Hi,
I've been doing some reading through the archives to search for some
inspiration with a problem I've been attempting to solve at work, and
was hoping I could share where my head's at and get some pointers for
where to go. Since we're looking at clustering between 17m and 70m
documents, we're looking to implement this in Hadoop.
We're trying to build clusters of (relatively small) documents, based
on the words/terms they contain. Clusters will probably range in size
between 10 and 1000 documents. Clusters should ultimately be populated
by documents that contain almost identical terms (nothing clever like
stemming done so far).
So far, I've been working down the pairwise similarity route.
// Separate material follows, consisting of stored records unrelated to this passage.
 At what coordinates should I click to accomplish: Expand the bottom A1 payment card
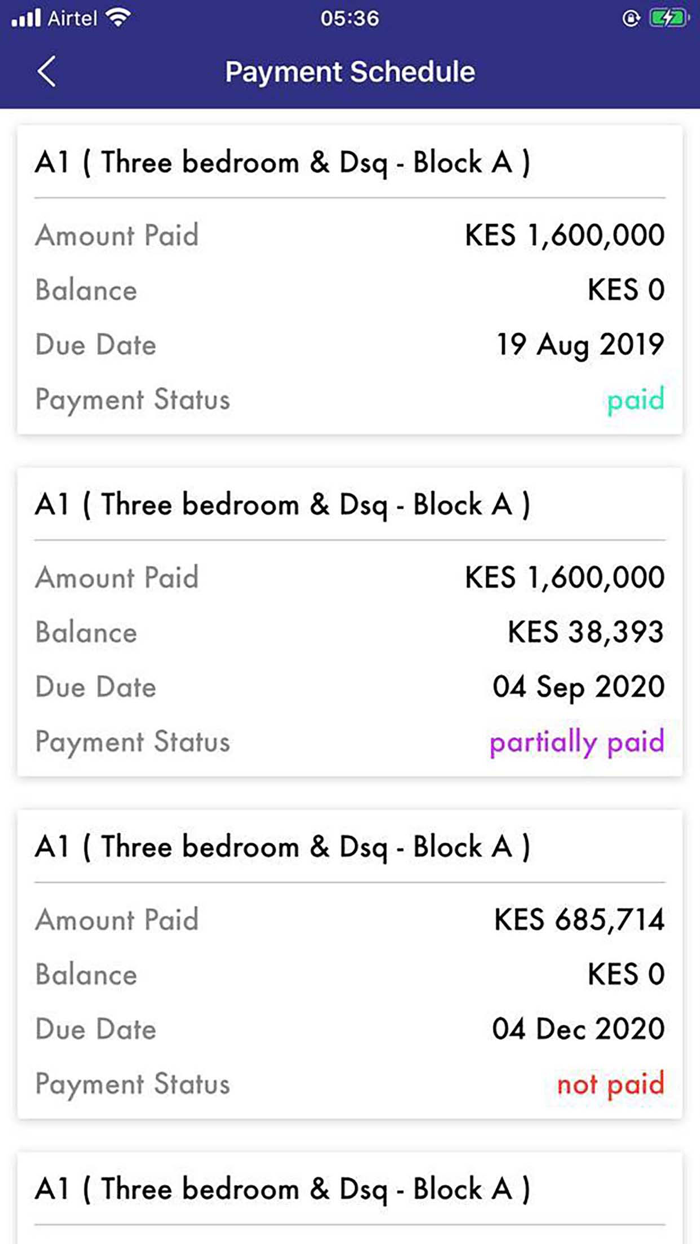click(350, 1189)
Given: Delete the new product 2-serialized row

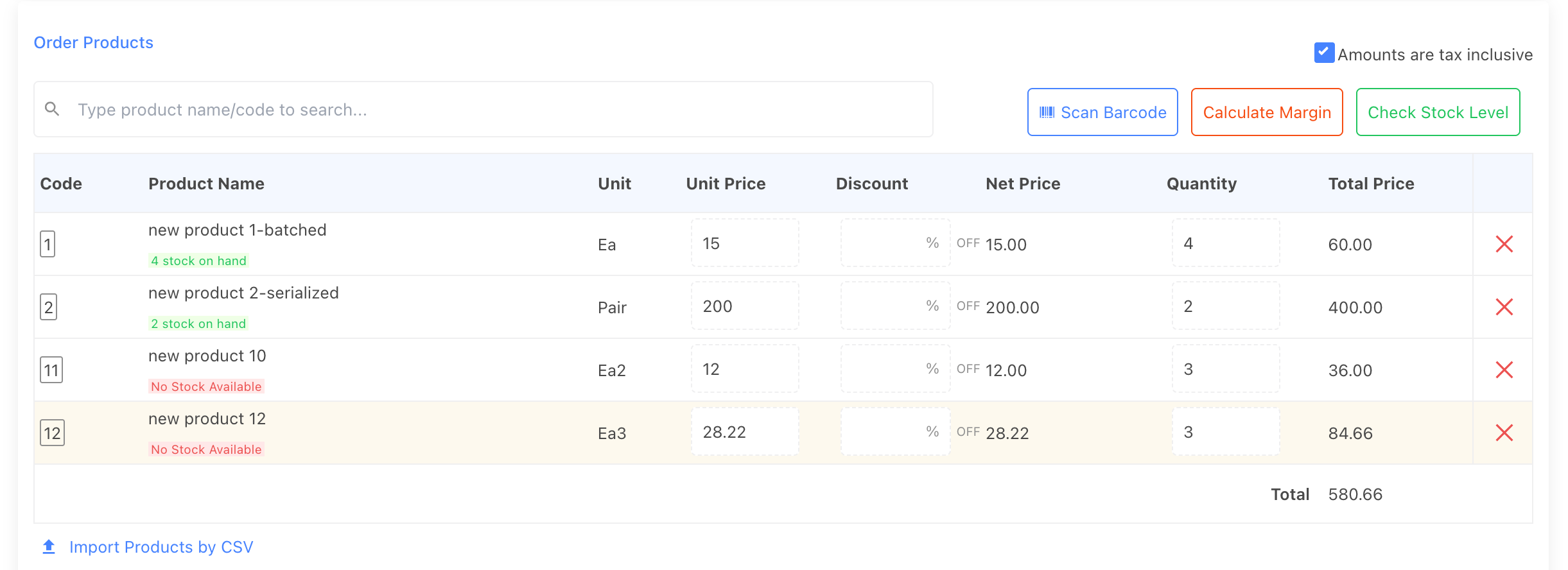Looking at the screenshot, I should tap(1504, 307).
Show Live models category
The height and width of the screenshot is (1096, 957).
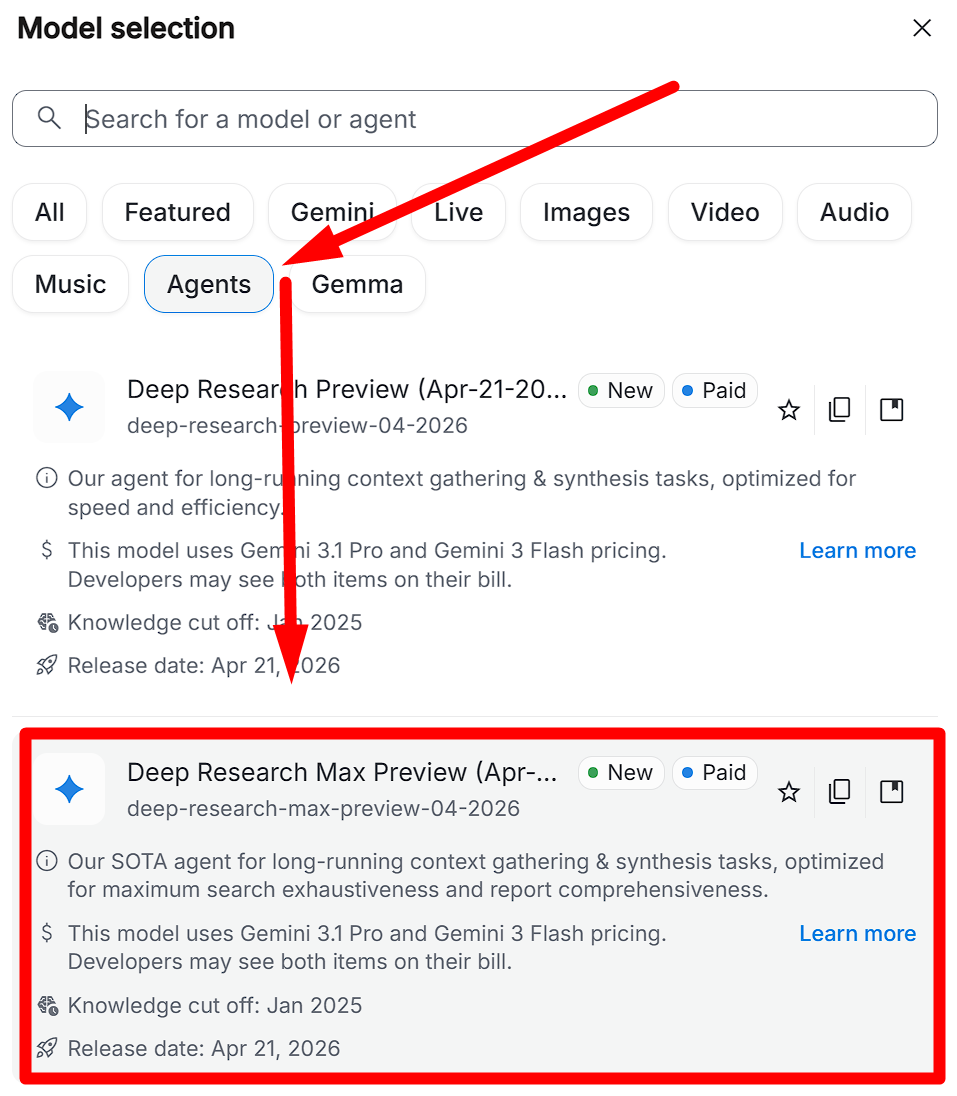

So,
using a few MapReduce jobs we produce something along the lines of the
following:
Da: [Db,0.1] [Dc,0.4]
Db: [Dc,0.5] [Df,0.9]
...
Dj:
With a row per-document, containing a vector of tuples for related
documents, and a similarity score. Viewed another way, it's the
typical matrix:
A B C
-----+------+------+-----+
A | | 0.1 | 0.4
B | | | 0.5
etc. A higher number means a more closely related document.
I've been trying to get my head around how to cluster these in a set
of MapReduce jobs and I'm not quite sure of how to proceed: the
examples I've read around kmeans, canopy clustering etc. all seem to
work on multidimensional (numerical) data. Given the data above, is it
even possible to adapt the algorithm? The potential centroids in the
example above would be the documents, and I just can't get my head
around applying the algorithms to this kind of data.
I guess the alternative would be to step back to producing a matrix of
terms x documents:
Ta Tb Tc
-----+------+------+-----+
Da | | 0.1 | 0.4
Db | | | 0.5
And then cluster based on this? This seems similar in structure to the
user x movie recommendation matrix that's often used?
I'd really appreciate people's thoughts- am I thinking the right way?
Is there a better way?
Thanks,
Paul